- What you have to do
With pictures left out, output exactly the lines of the listing below from the line that has "Open the screen grid icon above settings" to the line that has "Task: Open the @XboxP3 handle link", both lines kept.

*** Opening Extracted entries ***

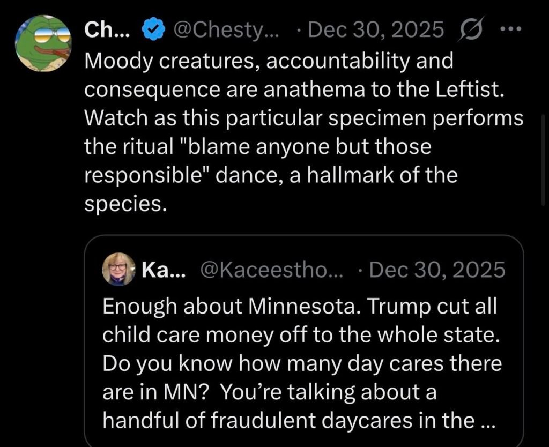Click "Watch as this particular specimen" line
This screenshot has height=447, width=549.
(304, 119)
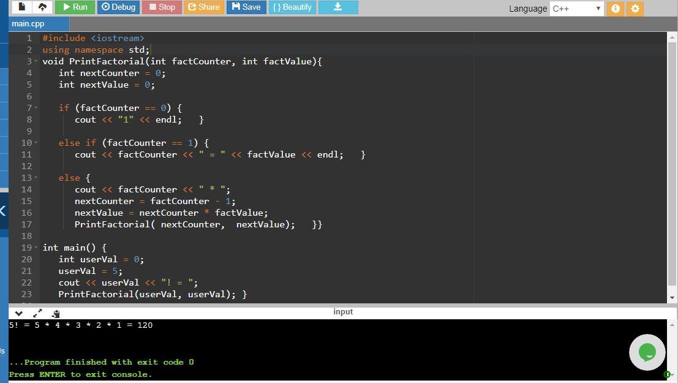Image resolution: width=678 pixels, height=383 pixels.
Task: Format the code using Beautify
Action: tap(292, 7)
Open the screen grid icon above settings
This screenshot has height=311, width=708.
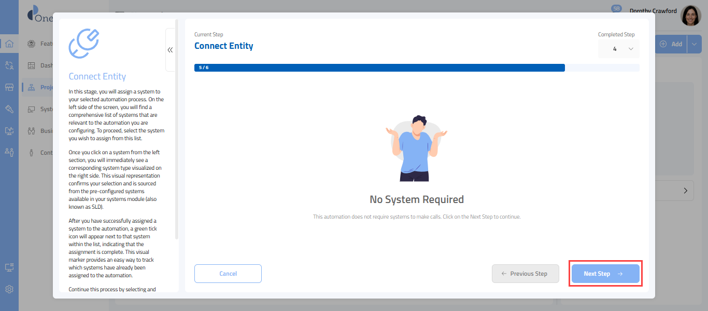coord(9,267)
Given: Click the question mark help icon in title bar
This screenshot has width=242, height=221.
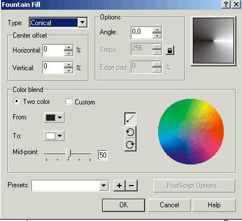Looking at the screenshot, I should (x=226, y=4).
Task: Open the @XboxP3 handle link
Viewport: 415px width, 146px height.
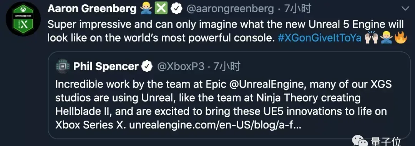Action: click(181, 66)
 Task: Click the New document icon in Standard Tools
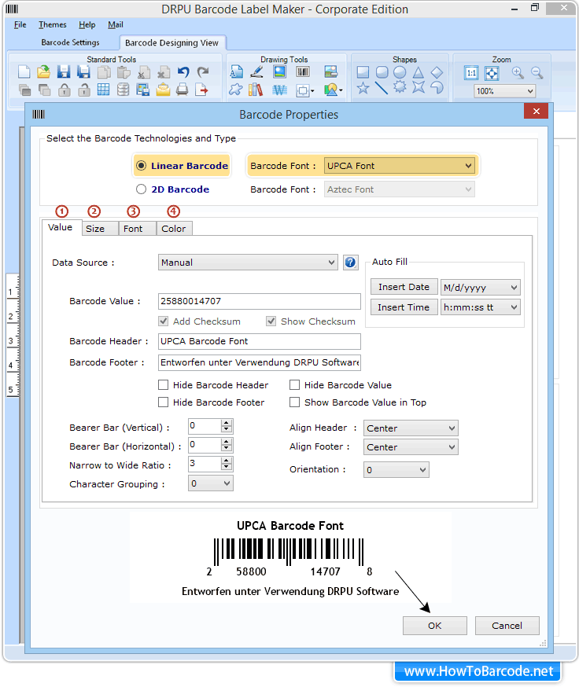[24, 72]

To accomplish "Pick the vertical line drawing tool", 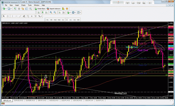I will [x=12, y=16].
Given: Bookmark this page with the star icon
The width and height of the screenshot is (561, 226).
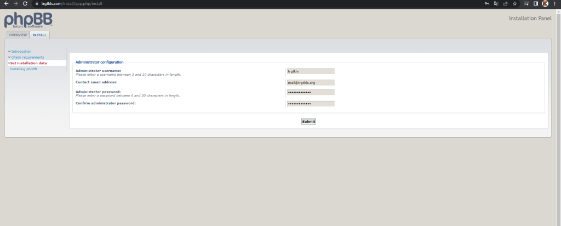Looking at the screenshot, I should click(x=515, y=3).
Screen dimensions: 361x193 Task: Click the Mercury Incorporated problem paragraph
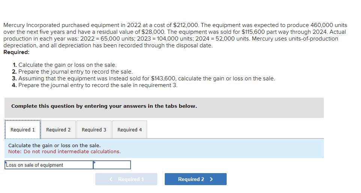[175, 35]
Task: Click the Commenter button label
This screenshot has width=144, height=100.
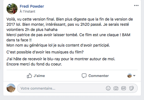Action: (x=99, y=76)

*** Closing Extracted entries ***
*** Opening Extracted entries ***

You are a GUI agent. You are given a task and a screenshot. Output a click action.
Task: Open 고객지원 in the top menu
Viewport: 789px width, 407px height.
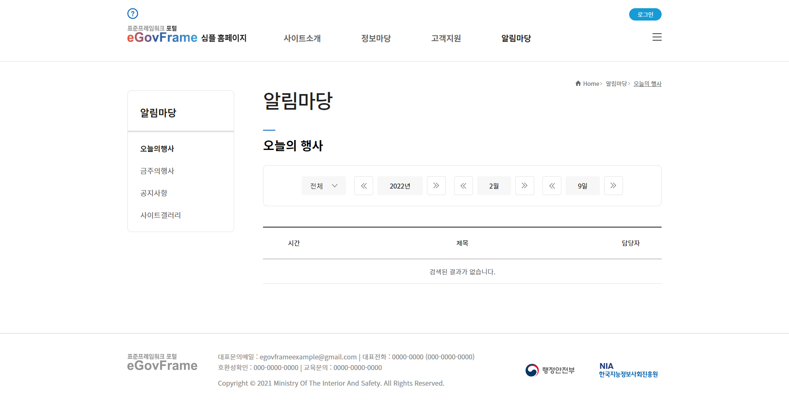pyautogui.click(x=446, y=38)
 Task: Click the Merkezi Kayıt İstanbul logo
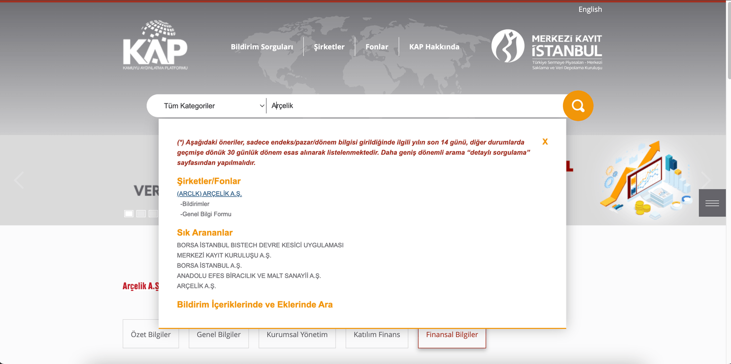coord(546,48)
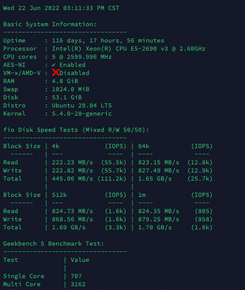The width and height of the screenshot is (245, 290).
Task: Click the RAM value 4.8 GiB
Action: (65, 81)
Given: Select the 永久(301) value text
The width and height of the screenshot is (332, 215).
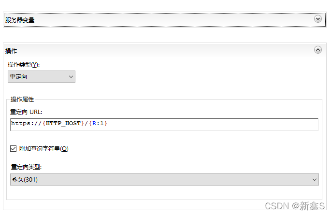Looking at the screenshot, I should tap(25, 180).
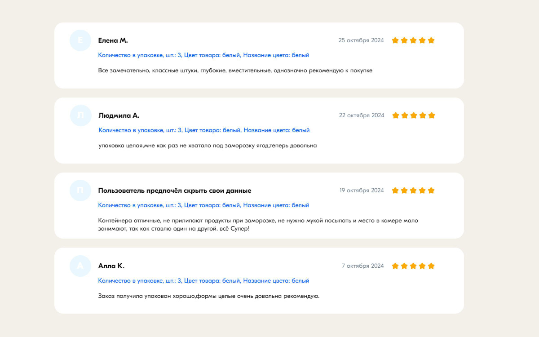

*** Closing Extracted entries ***
*** Opening Extracted entries ***

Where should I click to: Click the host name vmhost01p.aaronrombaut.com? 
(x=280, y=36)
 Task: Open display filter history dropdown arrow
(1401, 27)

*** Closing Extracted entries ***

- The completed task
Open the screen grid icon above settings
This screenshot has height=311, width=708.
coord(9,267)
Given: Click the question mark help icon in title bar
This screenshot has width=242, height=221.
Looking at the screenshot, I should (x=226, y=4).
Task: Open the @XboxP3 handle link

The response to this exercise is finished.